A esquizoanálise, proposta por Gilles Deleuze e Félix Guattari, representa uma ruptura com as abordagens tradicionais da psicanálise, colocando em foco a desconstrução das estruturas fixas e a valorização dos fluxos de desejo como elementos essenciais na compreensão da subjetividade. Em sua obra seminal O Anti-Édipo (1972), eles criticam o modelo psicanalítico freudiano, propondo uma análise das forças que atravessam o sujeito, em vez de se concentrar apenas em traumas individuais ou no complexo familiar.

Deleuze e Guattari introduzem o conceito de "máquinas desejantes", que são as forças produtivas e criativas que operam em cada indivíduo, compondo sua subjetividade. Essas "máquinas" atuam de forma contínua, gerando afetos, sensações e relações com o mundo. A esquizoanálise não busca interpretar esses desejos de forma normativa, mas sim liberá-los, permitindo ao indivíduo acessar novas formas de organização e expressão.

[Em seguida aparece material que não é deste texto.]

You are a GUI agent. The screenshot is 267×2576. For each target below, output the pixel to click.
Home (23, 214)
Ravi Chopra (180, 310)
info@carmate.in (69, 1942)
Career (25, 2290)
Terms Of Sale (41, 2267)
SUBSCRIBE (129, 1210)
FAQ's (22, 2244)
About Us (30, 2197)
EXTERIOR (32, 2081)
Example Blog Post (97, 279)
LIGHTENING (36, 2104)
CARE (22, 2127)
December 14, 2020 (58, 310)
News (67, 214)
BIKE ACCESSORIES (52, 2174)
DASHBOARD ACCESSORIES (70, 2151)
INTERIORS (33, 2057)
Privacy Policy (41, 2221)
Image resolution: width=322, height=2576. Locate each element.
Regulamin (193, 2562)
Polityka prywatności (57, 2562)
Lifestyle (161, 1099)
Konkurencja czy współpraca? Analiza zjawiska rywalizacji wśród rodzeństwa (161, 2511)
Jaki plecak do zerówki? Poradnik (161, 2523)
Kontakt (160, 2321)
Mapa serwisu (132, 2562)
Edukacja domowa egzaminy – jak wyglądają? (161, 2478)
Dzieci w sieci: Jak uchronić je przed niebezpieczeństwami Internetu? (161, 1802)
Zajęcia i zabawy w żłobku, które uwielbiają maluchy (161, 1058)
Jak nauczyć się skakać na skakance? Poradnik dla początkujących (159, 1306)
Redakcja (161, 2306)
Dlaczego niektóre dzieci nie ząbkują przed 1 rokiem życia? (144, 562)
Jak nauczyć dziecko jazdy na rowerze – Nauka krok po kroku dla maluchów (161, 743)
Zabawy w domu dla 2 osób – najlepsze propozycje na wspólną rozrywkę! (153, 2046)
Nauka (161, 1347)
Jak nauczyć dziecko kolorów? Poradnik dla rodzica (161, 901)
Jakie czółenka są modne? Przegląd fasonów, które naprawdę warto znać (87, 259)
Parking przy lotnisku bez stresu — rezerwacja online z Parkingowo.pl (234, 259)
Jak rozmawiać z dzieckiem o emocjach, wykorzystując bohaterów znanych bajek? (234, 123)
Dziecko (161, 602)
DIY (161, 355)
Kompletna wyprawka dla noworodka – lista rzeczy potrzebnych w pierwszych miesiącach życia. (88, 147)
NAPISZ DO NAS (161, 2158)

Nesse sentido, o modelo de "triangulação" de Panksepp, ao destacar a importância dos afetos emocionais como forças organizadoras do comportamento, dialoga diretamente com o pensamento de Deleuze e Guattari. Para eles, o afeto é uma expressão de um desejo que atravessa o sujeito e o sistema social no qual ele está inserido. Assim, o trabalho esquizoanalítico consiste em desvendar esses fluxos de desejo, permitindo que o indivíduo se reconecte com suas forças criativas e se desfaça de padrões rígidos e limitadores.

Enquanto Panksepp explora os sistemas emocionais subcorticais que governam nossos afetos básicos, Deleuze e Guattari tratam dos fluxos desejantes como forças que movimentam a subjetividade, numa dança constante entre o corpo e o mundo. Ambos reconhecem que há um "substrato" profundo no ser humano — seja biológico ou maquínico — que orienta o comportamento e molda a experiência, sendo, portanto, terreno fértil para intervenções transformadoras na terapia.

- Crônicas sistêmicas 


Referências sobre Jaak Panksepp Jaak Panksepp foi um neurocientista pioneiro no campo da neurociência afetiva. Ele é amplamente reconhecido por seu trabalho sobre as bases neurobiológicas das emoções e pela identificação dos sistemas de emoções básicas em mamíferos. Entre suas principais obras, destacam-se Affective Neuroscience: The Foundations of Human and Animal Emotions (1998) e inúmeros artigos que investigam o papel dos sistemas subcorticais nas respostas emocionais.

Referências sobre Gilles Deleuze Gilles Deleuze foi um dos filósofos mais influentes do século XX, conhecido por sua obra em metafísica, epistemologia e política. 

Referências sobre Félix Guattari Félix Guattari, por sua vez, foi psicanalista e ativista, trabalhando amplamente com saúde mental e política. Juntos, desenvolveram a esquizoanálise, principalmente em seus livros O Anti-Édipo (1972) e Mil Platôs (1980). A esquizoanálise desafia as abordagens tradicionais da psicanálise e da psiquiatria, propondo um estudo das forças de desejo que atravessam o indivíduo e a sociedade, rompendo com a lógica edipiana e promovendo uma visão não hierárquica e não linear da subjetividade.